(Beginning of Exercise data)
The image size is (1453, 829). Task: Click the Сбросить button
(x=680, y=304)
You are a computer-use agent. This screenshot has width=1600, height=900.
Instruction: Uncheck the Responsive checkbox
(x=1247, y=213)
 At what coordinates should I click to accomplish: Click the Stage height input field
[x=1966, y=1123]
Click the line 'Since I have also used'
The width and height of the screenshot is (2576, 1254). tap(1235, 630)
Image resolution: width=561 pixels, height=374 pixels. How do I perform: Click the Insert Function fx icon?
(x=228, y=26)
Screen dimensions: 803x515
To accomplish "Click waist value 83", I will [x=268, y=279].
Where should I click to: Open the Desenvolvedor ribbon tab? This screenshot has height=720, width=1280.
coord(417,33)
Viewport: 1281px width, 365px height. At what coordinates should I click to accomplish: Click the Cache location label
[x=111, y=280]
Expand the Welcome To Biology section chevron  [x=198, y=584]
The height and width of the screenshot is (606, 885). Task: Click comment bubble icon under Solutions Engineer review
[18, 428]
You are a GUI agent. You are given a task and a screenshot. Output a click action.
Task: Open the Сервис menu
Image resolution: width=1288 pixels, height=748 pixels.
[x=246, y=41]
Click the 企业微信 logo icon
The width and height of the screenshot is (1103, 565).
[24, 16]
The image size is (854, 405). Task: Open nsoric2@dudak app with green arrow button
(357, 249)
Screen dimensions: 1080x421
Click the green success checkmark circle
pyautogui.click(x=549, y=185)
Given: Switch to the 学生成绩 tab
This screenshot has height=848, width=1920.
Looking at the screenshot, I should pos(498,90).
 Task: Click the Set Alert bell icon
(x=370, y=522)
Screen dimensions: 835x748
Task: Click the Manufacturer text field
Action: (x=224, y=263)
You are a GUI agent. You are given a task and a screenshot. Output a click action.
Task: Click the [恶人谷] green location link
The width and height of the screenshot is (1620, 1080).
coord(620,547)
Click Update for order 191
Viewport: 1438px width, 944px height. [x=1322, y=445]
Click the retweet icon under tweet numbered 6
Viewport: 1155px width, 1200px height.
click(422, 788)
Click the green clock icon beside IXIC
(End of Exercise data)
Using the data above, repeat every line exactly.

The image size is (1453, 829). Task: Click the Сбросить button
(x=680, y=304)
You are a computer-use agent. This screenshot has width=1600, height=900.
Instruction: Uncheck the Responsive checkbox
(x=1247, y=213)
 At what coordinates should I click to accomplish: Click the Stage height input field
[x=1966, y=1123]
Click the line 'Since I have also used'
The width and height of the screenshot is (2576, 1254). tap(1235, 630)
Image resolution: width=561 pixels, height=374 pixels. How do I perform: Click the Insert Function fx icon?
(x=228, y=26)
Screen dimensions: 803x515
To accomplish "Click waist value 83", I will [x=268, y=279].
Where should I click to: Open the Desenvolvedor ribbon tab? This screenshot has height=720, width=1280.
coord(417,33)
Viewport: 1281px width, 365px height. At what coordinates should I click to accomplish: Click the Cache location label
[x=111, y=280]
Expand the Welcome To Biology section chevron  [x=198, y=584]
The height and width of the screenshot is (606, 885). Task: Click comment bubble icon under Solutions Engineer review
[18, 428]
You are a GUI agent. You are given a task and a screenshot. Output a click action.
Task: Open the Сервис menu
Image resolution: width=1288 pixels, height=748 pixels.
[x=246, y=41]
Click the 企业微信 logo icon
The width and height of the screenshot is (1103, 565).
[24, 16]
The image size is (854, 405). Task: Open nsoric2@dudak app with green arrow button
(357, 249)
Screen dimensions: 1080x421
Click the green success checkmark circle
pyautogui.click(x=549, y=185)
Given: Switch to the 学生成绩 tab
This screenshot has height=848, width=1920.
Looking at the screenshot, I should pos(498,90).
 Task: Click the Set Alert bell icon
(x=370, y=522)
Screen dimensions: 835x748
Task: Click the Manufacturer text field
Action: (x=224, y=263)
You are a GUI agent. You are given a task and a screenshot. Output a click action.
Task: Click the [恶人谷] green location link
The width and height of the screenshot is (1620, 1080).
coord(620,547)
Click Update for order 191
Viewport: 1438px width, 944px height. [x=1322, y=445]
Click the retweet icon under tweet numbered 6
Viewport: 1155px width, 1200px height.
click(422, 788)
Click the green clock icon beside IXIC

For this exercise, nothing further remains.